Receivables to Sales Ratio = Accounts Receivable / Sales Revenues
Liquidity measures allow the investor-analyst to understand the company's long term viability in terms of fiscal health. This is usually assessed by examining balance sheet items such as accounts receivable, use of inventory, accounts payable, and short-term liabilities. One of the ways to understand if a company is providing false information in terms of revenues or profits is by tracking their receivables to sales ratio.
Calculating the receivables to sales ratio allows the investor-analyst to understand if a company might be overstating the level of revenues in a given period. While the level of revenues might fluctuate over time, or demonstrate a seasonal effect, the ratio of accounts receivable to sales revenue typically remains stable from period to period. Since fictitious sales will never result in a cash payment, the only way to hide this practice is by increasing accounts receivable on a dollar-for-dollar basis against the inflated sales value. For this reason, the investor-analyst would compare the receivables to sales ratio over time, looking for an unexpected increase from period to period.

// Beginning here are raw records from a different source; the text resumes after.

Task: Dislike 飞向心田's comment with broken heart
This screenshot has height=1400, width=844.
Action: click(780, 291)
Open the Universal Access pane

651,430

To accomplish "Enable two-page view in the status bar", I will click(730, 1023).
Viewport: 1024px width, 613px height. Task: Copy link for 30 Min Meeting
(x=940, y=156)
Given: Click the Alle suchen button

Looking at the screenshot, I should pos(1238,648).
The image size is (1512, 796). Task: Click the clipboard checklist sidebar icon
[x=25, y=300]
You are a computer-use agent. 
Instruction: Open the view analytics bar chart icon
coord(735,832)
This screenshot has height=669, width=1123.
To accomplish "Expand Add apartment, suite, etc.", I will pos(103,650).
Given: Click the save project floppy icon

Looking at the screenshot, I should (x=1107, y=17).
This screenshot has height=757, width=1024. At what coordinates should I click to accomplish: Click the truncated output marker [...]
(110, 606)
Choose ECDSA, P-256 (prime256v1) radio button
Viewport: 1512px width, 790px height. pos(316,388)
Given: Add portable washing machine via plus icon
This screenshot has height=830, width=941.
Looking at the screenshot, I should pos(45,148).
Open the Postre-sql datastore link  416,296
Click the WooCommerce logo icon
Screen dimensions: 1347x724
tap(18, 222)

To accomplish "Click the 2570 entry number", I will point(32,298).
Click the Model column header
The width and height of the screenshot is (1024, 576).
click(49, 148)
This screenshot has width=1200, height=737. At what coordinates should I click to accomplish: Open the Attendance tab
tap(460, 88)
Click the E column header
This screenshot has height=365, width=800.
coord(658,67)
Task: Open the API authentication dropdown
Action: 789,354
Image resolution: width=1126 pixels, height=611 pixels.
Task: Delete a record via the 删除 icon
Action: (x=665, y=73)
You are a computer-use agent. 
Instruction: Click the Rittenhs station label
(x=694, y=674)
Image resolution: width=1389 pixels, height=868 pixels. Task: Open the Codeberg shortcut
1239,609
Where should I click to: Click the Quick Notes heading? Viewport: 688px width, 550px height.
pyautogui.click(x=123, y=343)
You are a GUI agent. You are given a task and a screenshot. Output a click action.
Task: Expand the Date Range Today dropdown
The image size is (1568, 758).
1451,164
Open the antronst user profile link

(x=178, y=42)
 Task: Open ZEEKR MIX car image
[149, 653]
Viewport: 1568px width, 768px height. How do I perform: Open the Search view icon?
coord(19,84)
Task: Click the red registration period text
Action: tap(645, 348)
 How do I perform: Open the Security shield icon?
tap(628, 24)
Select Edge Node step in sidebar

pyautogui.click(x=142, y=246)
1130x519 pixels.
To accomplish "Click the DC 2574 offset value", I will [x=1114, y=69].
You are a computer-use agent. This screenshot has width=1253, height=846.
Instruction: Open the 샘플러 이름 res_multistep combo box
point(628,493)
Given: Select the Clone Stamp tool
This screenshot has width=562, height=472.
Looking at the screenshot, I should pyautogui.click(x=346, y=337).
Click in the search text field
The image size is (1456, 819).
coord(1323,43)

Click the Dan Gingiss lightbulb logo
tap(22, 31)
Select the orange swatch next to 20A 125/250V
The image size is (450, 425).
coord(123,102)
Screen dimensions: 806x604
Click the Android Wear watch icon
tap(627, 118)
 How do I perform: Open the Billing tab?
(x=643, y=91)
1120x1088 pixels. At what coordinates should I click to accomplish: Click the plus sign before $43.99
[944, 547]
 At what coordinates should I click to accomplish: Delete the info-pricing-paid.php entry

The manager of a large mutual fund has taken an interest in Company ABC's stock. He's also heard whispers that while Company ABC recently lost a large contract with the federal government, their sales revenues has remained unaffected. The manager had his analyst team examine a number of metrics, including Company ABC's accounts receivable to sales revenue ratio over time. Examining the company's recent filings, the analysts produced the table below:
|AR / Sales Ratio||0.35||0.36||0.37||0.44|
The manager's team discovered a spike in the ratio occurring in Q4, which was the same timeframe as the lost federal contract, leading the manager to believe Company ABC may be overstating their sales revenue in Q4.